Eine kleine Rampe führt uns aus dem Truyère-Tal hinaus und über den Col de la Croix de Beton ins Tal der Taronne, wo wir – oh Wunder – tatächlich auf eine verkehrsreiche Straße treffen. Die wir mit einem kleinen Gegenanstieg über den
Col de Chauvets umgehen. Stolz verkündet das Département, dass man in diese Straße investiere, mit einer Aufsplittung natürlich, der nachhaltigsten Instandhaltungsmaßnahme aller Zeiten. Mir wäre die Investition in ein Passschild lieber gewesen. In der Abfahrt hält uns noch ein Kettenwickler mit Doppelverknotung auf, den Markus in Rekordzeit behebt, bevor wir das Etappenziel Mende erreichen – einmal vor Volker, einmal vor dem Gepäck.
Das gibt uns nach einer sehr kurzen Etappe etwas mehr Zeit auszuruhen. Das Abendessen wird rasant serviert, es gibt hiesige Saucisson mit Aligot (im Wesentlichen Kartoffelbrei mit Cantal-Käse), ein von mir und Tom ausgehecktes Experiment, das auf geteiltes, aber vornehmlich positives Echo stößt. Ich notiere: die doppelte Menge Aligot plus Salat ist die optimale Sporternährung zu Mende!
Schön war's! Und morgen warten die Cevennen!

ARBEITSAUFTRAG: Wie geht der Reisebericht über die Radetappe nach Mende weiter? Schreibe die Fortsetzung ab seinem letzten Satz.

GEGEBENE DATEN:
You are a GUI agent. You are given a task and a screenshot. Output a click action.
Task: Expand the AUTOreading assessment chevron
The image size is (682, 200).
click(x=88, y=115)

MUSTERLÖSUNG:
Ursprüngliche Etappenbeschreibung
Eine verhältnismäßig kurze Grand-Tour-Etappe, aber in den Bergen des Velay dennoch kein Zuckerschlecken. Wir verlassen Le Puy und das Loire-Tal und erklimmen mit sanfter Steigung das Plateau zwischen den Flüssen Loire und Allier. Begleitet von traumhaften Aussichten stürzen wir uns auf steiler Abfahrt vom Col de Peyra Taillade in die Allier-Schlucht, nur um auf ebenso steiler Straße wieder empor zu klettern nach Les Hers. Auf der zweiten Etappenhälfte wird es etwas angenehmer: entlang des Flusses Ance gewinnen wir langsam aber sicher Höhe bis zum 1416 m hohen Col de la Croix de Bor in einer kargen Hochmoorlandschaft. Nach dem Schlussanstieg zum Col de Chauvets geht es hinab ins Lot-Tal in den Etappenort Mende.